▶ Records to use
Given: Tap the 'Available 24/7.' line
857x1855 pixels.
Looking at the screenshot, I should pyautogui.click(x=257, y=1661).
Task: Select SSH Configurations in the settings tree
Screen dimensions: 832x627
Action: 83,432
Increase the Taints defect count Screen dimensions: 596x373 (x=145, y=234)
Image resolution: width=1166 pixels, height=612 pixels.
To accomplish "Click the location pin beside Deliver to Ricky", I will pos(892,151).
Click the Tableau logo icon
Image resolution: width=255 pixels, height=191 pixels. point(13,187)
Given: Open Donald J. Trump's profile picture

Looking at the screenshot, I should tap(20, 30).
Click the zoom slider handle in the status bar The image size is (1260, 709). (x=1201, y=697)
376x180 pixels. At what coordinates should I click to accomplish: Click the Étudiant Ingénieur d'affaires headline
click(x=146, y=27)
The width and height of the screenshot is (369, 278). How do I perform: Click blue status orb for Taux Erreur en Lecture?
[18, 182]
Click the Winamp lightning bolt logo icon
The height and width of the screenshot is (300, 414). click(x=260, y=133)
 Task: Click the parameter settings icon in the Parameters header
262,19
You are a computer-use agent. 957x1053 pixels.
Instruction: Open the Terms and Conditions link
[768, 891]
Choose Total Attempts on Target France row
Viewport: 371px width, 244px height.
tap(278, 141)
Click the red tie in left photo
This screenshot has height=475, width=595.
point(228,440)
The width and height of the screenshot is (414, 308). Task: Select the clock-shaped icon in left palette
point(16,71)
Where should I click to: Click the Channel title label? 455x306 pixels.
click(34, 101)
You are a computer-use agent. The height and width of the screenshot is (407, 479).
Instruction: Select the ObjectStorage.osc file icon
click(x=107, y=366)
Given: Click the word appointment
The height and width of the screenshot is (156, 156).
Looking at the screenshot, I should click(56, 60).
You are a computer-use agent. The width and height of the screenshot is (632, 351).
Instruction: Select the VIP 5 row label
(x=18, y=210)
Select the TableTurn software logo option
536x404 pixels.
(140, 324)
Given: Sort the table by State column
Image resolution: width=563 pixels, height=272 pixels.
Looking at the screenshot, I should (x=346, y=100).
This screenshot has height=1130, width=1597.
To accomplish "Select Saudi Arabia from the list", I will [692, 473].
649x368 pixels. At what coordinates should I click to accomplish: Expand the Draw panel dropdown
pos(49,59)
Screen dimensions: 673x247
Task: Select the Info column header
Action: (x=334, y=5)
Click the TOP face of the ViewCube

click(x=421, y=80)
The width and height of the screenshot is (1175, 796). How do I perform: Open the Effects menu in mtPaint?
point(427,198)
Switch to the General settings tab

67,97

▶ Activity
The data above should be duplicated exactly and completely.

▶ Response
Given: Tap the 'Available 24/7.' line
857x1855 pixels.
Looking at the screenshot, I should pyautogui.click(x=257, y=1661).
Task: Select SSH Configurations in the settings tree
Screen dimensions: 832x627
Action: 83,432
Increase the Taints defect count Screen dimensions: 596x373 (x=145, y=234)
Image resolution: width=1166 pixels, height=612 pixels.
To accomplish "Click the location pin beside Deliver to Ricky", I will pos(892,151).
Click the Tableau logo icon
Image resolution: width=255 pixels, height=191 pixels. point(13,187)
Given: Open Donald J. Trump's profile picture

Looking at the screenshot, I should tap(20, 30).
Click the zoom slider handle in the status bar The image size is (1260, 709). (x=1201, y=697)
376x180 pixels. At what coordinates should I click to accomplish: Click the Étudiant Ingénieur d'affaires headline
click(x=146, y=27)
The width and height of the screenshot is (369, 278). How do I perform: Click blue status orb for Taux Erreur en Lecture?
[18, 182]
Click the Winamp lightning bolt logo icon
The height and width of the screenshot is (300, 414). click(x=260, y=133)
 Task: Click the parameter settings icon in the Parameters header
262,19
You are a computer-use agent. 957x1053 pixels.
Instruction: Open the Terms and Conditions link
[768, 891]
Choose Total Attempts on Target France row
Viewport: 371px width, 244px height.
tap(278, 141)
Click the red tie in left photo
This screenshot has height=475, width=595.
point(228,440)
The width and height of the screenshot is (414, 308). Task: Select the clock-shaped icon in left palette
point(16,71)
Where should I click to: Click the Channel title label? 455x306 pixels.
click(34, 101)
You are a computer-use agent. The height and width of the screenshot is (407, 479).
Instruction: Select the ObjectStorage.osc file icon
click(x=107, y=366)
Given: Click the word appointment
The height and width of the screenshot is (156, 156).
Looking at the screenshot, I should click(56, 60).
You are a computer-use agent. The width and height of the screenshot is (632, 351).
Instruction: Select the VIP 5 row label
(x=18, y=210)
Select the TableTurn software logo option
536x404 pixels.
(140, 324)
Given: Sort the table by State column
Image resolution: width=563 pixels, height=272 pixels.
Looking at the screenshot, I should (x=346, y=100).
This screenshot has height=1130, width=1597.
To accomplish "Select Saudi Arabia from the list", I will [692, 473].
649x368 pixels. At what coordinates should I click to accomplish: Expand the Draw panel dropdown
pos(49,59)
Screen dimensions: 673x247
Task: Select the Info column header
Action: (x=334, y=5)
Click the TOP face of the ViewCube

click(x=421, y=80)
The width and height of the screenshot is (1175, 796). How do I perform: Open the Effects menu in mtPaint?
point(427,198)
Switch to the General settings tab

67,97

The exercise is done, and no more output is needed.